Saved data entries
▬▬▬▬▬▬

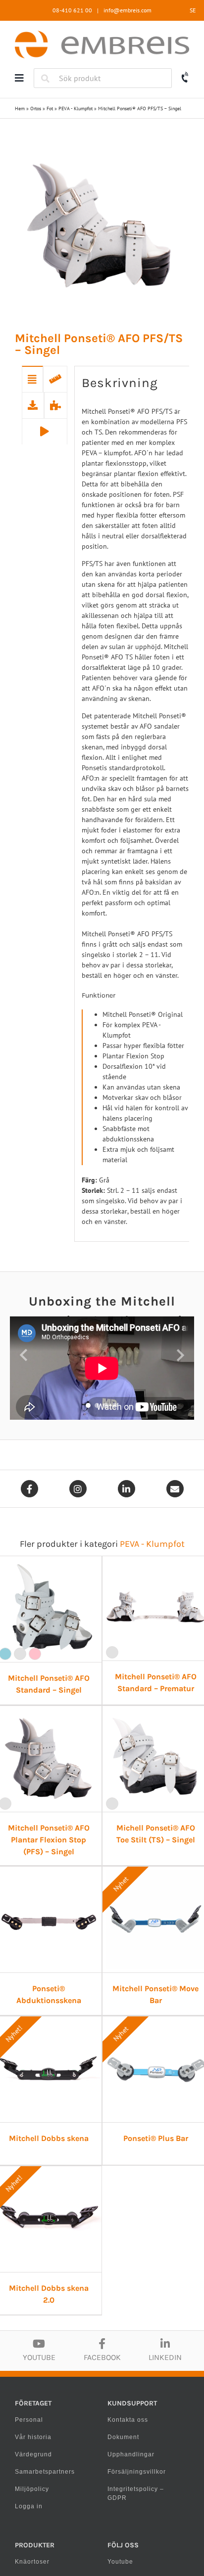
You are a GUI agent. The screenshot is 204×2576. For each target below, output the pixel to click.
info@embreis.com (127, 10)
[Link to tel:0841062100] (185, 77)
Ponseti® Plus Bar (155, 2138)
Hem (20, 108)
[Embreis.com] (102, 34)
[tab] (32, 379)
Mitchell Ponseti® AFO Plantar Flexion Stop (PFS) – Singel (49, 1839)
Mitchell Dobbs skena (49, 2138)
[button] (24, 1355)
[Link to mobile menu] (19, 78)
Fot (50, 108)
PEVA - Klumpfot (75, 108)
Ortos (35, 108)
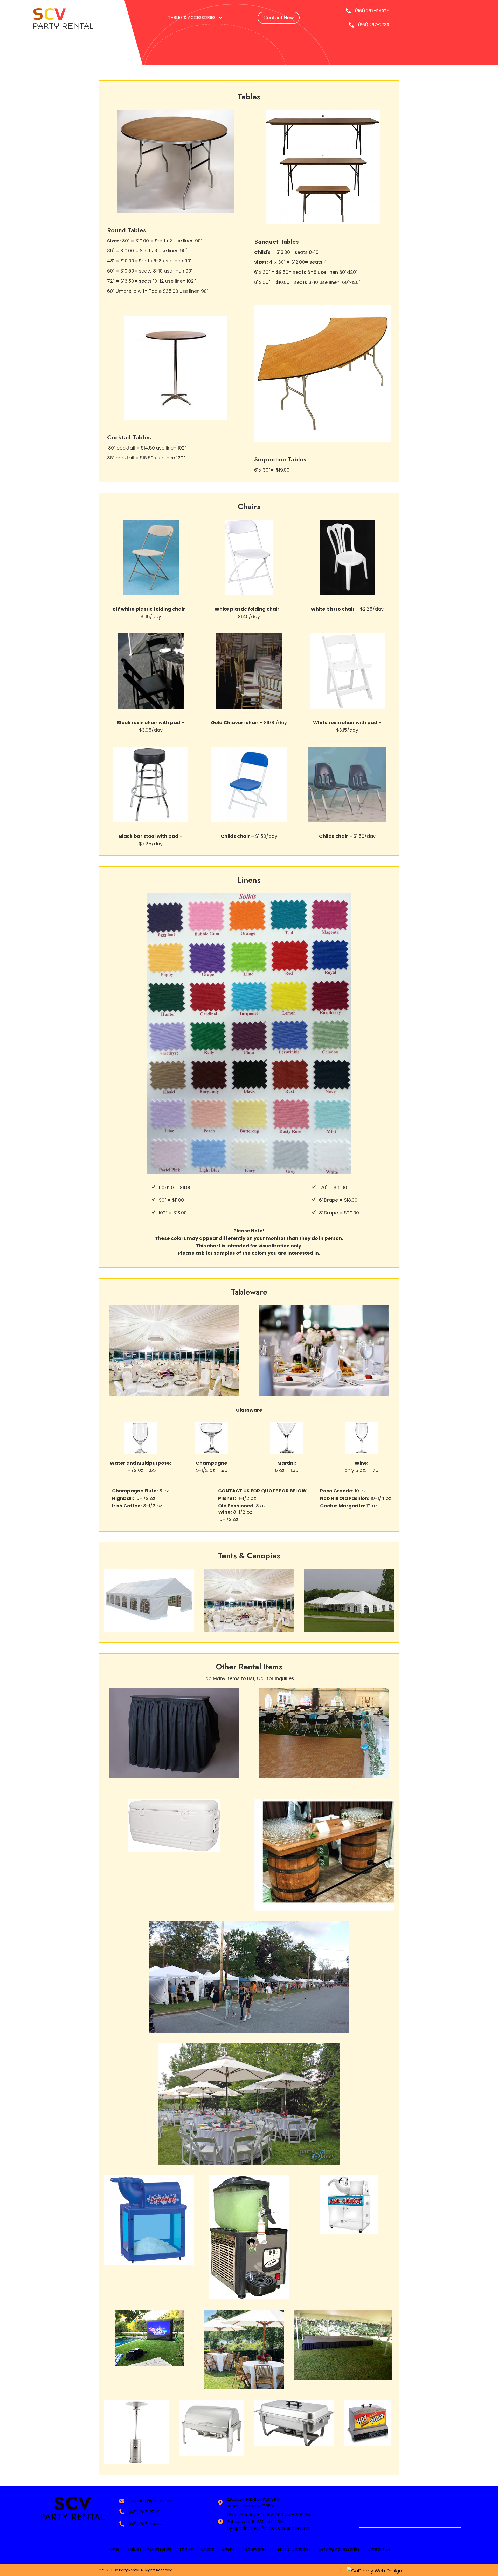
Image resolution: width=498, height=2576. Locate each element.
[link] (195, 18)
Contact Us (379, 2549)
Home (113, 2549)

▬▬▬▬▬▬

Problem requirements: Count of lines that include "Ponseti" in the records above: write that value only.

Response area: 2